When installing the GRUB version above, I got symbol grub_is_shim_lock_enabled not found
and can’t boot, so I downgraded back to grub-2:2.06.r566.g857af0e17-1-x86_64. I tried --disable-shim-lock
but it didn’t help. I don’t secure boot and don’t use TPM.
Package was pushed just 5 hours ago, anyone by chance ran into the same problem?
EDIT:
Tried again today, worked. Problem was likely caused because I installed GRUB into the “arch” NVRAM entry (esp/EFI/arch) instead of the Fallback which my board only supports (esp/EFI/BOOT). To do this add --removable
to grub-install. The full procedure is:
# grub-install --removable /dev/sdX ## or /dev/nvme0nX
# grub-mkconfig -o /boot/grub/grub.cfg
I just upgraded and didn’t have any issues. I’m not experienced in this regard at all. But just to be sure, did you execute the following after the upgrade?
sudo grub-install --target=x86_64-efi --efi-directory=/boot/efi sudo grub-mkconfig -o /boot/grub/grub.cfg
Assuming of course your grub setup doesn’t differ from mine. These two commands are all I know about grub troubleshooting…
Did
grub-install /dev/sdX
, x86_64-efi and ESP get detected automatically and no errors were reported. Also created grub config. Will try in a few days again. Maybe I really overlooked something or had “bad luck”. Worked fine in a VM.Could the BIOS firmware have a part in this or is the BIOS firmware irrelevant to the bootloaders functionality?
I find systemd-boot so much easier to use and it’s configuration is much smaller. So maybe consider to switch (if you are on UEFI).
Just installed the package… Rebooted… No issue… Did not install via grub-install yet though… Will be formating my system soon anyway so I will let you know if i get the same issue.
I have the very same problem. Grub-installed and mkconfig as usual and never had secure boot enabled.
Just booted from USB, chrooted in, rebuilt the images (mkinitcpio -P), then repeated the grub commands, no luck.

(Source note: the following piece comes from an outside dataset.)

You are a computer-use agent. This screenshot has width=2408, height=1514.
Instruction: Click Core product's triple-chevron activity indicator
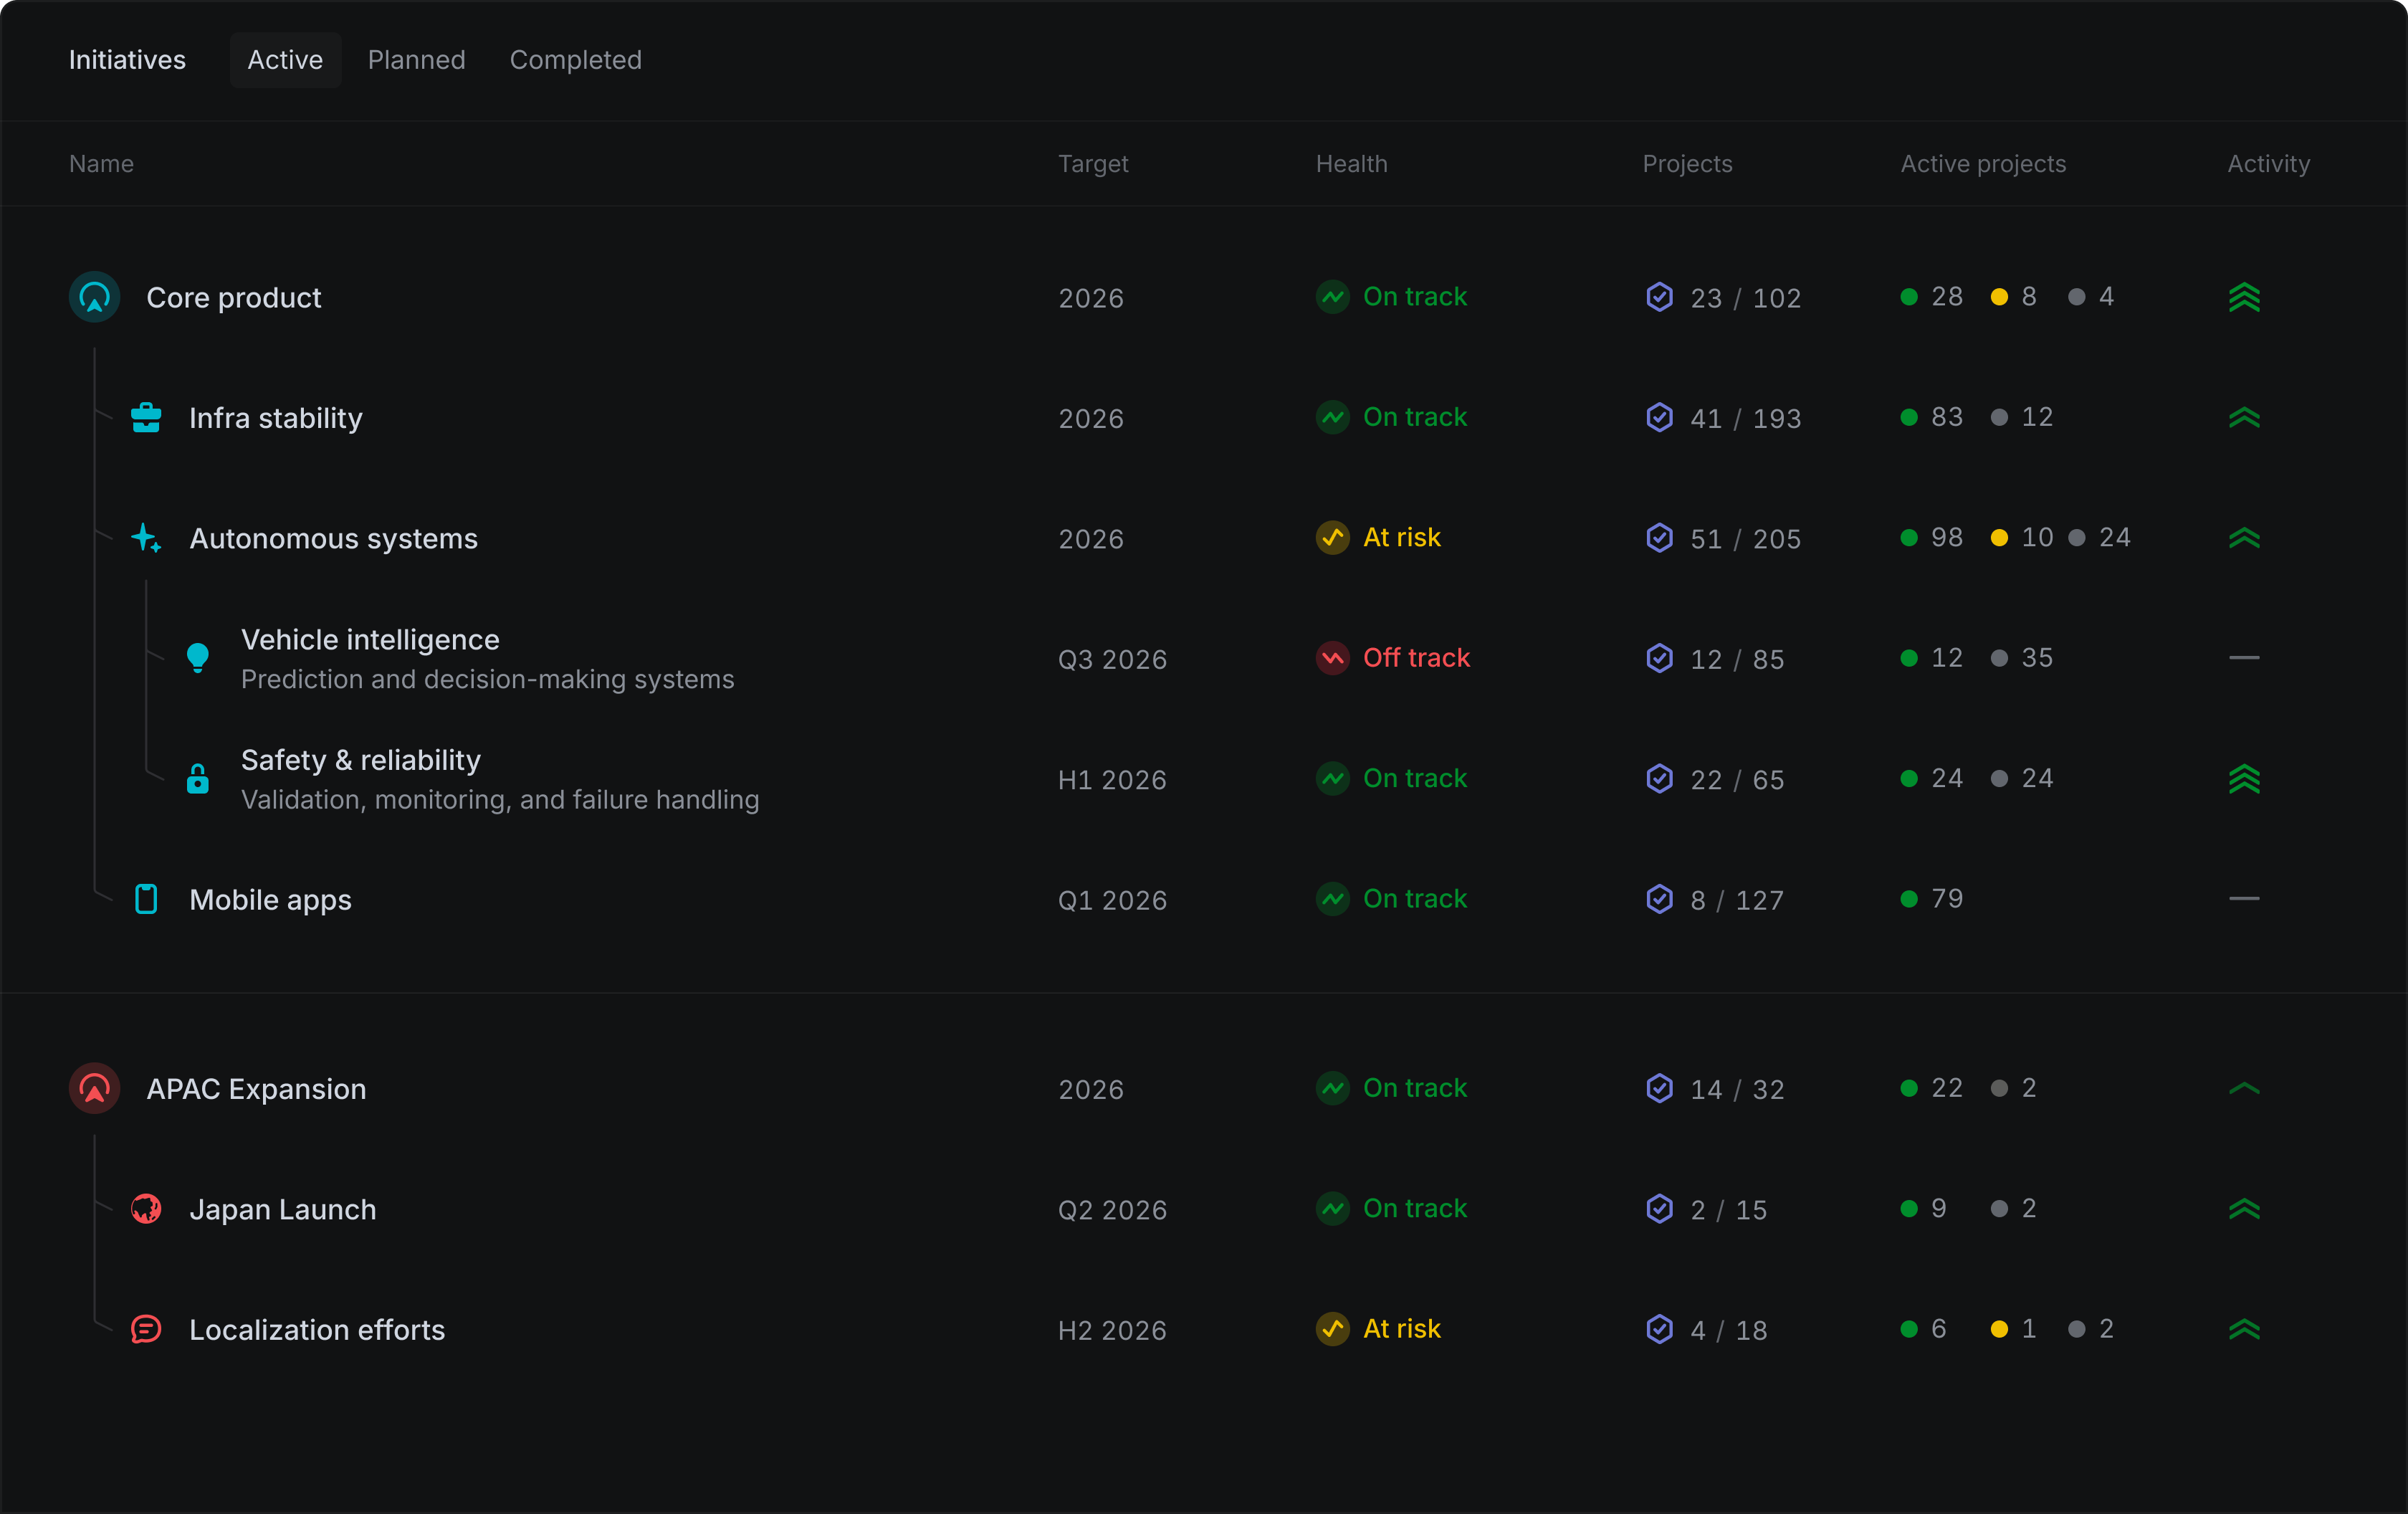click(2244, 298)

Time to downgrade grub, I guess…
ps. First time I found a Fediverse thread for a tech problem, so yay, the crawlers do see it.
Had the problem only on one machine. Do you have, by chance, a MSI motherboard? Can’t myself think of other causes and having the kernel and initrd on btrfs instead of ext4 can’t be the problem?
No MSI board and fs is ext4 so that cannot be it either. I downgraded for now but also decided to switch to systemd-boot since this is not the first time GRUB causes trouble for me…
Do you have GRUB installed into the ESPs fallback path? (esp/EFI/BOOT/BOOTX64.EFI) I haven’t tried
grub-install --removable
yet, but maybe stuff got confused.No, I only had grub in its default path. I’ve folded now though. Moved to systemd-boot. Works fine and config seems cleaner. Cannot recommend with just a few days of experience of course.